DATA SUPPLIED:
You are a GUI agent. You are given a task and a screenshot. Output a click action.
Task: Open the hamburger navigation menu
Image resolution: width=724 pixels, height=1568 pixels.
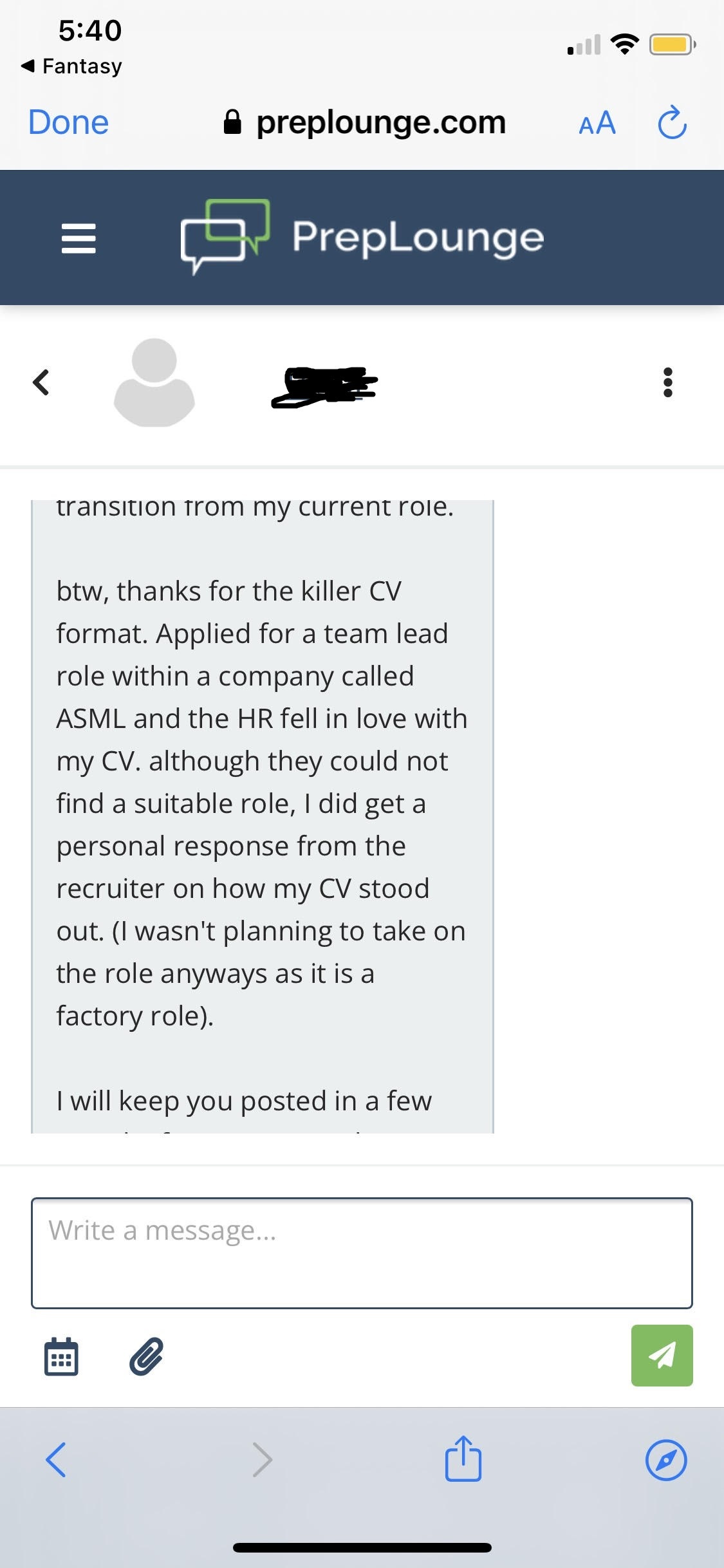tap(79, 238)
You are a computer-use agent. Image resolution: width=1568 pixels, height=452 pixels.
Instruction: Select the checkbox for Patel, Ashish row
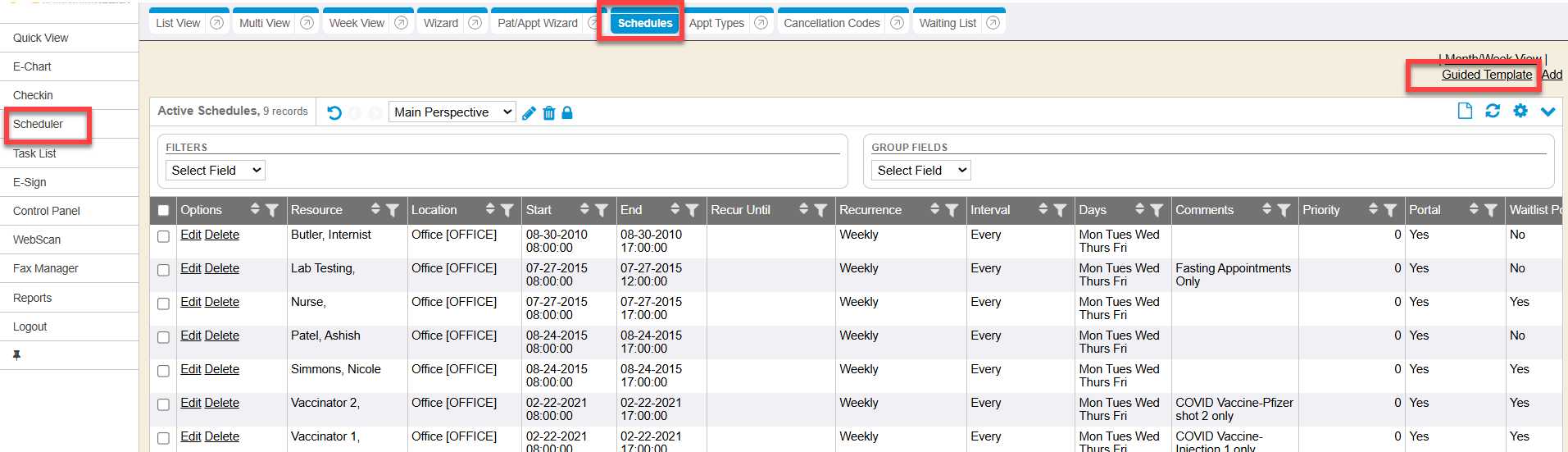point(164,337)
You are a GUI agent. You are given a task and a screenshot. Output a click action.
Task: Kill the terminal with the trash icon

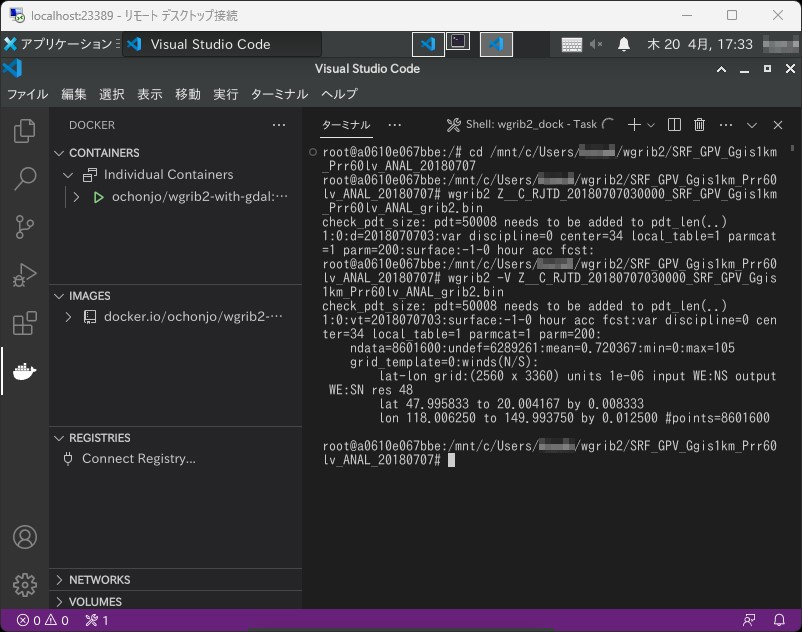click(x=700, y=125)
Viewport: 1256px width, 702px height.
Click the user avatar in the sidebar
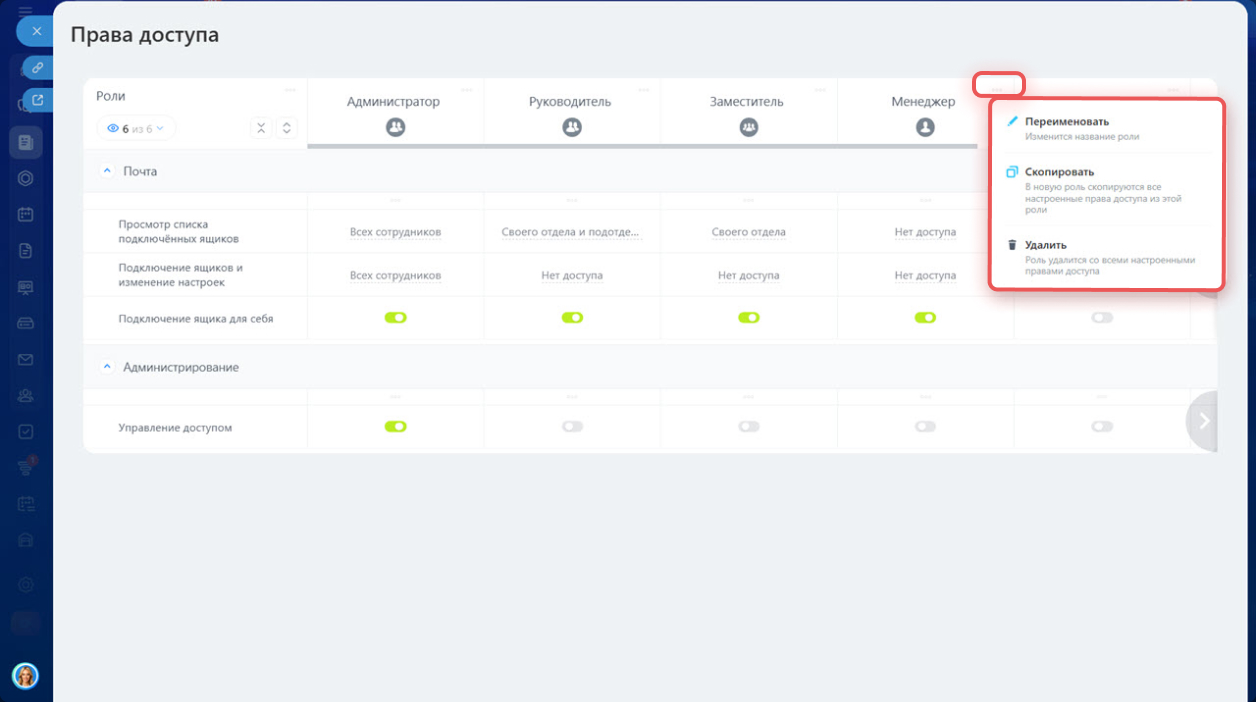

EXERCISE TASK:
Can you return every one of the rows above verbatim, leaving out the pictures?

ANSWER TO THE EXERCISE:
You are a GUI agent. You are given a task and a screenshot. Output a click action.
Task: Open the hamburger navigation menu
Image resolution: width=724 pixels, height=1568 pixels.
tap(79, 238)
You are a computer-use agent. Image resolution: width=1568 pixels, height=452 pixels.
Instruction: Select the checkbox for Patel, Ashish row
point(164,337)
You are a GUI agent. You are given a task and a screenshot. Output a click action.
Task: Kill the terminal with the trash icon

click(x=700, y=125)
Viewport: 1256px width, 702px height.
Click the user avatar in the sidebar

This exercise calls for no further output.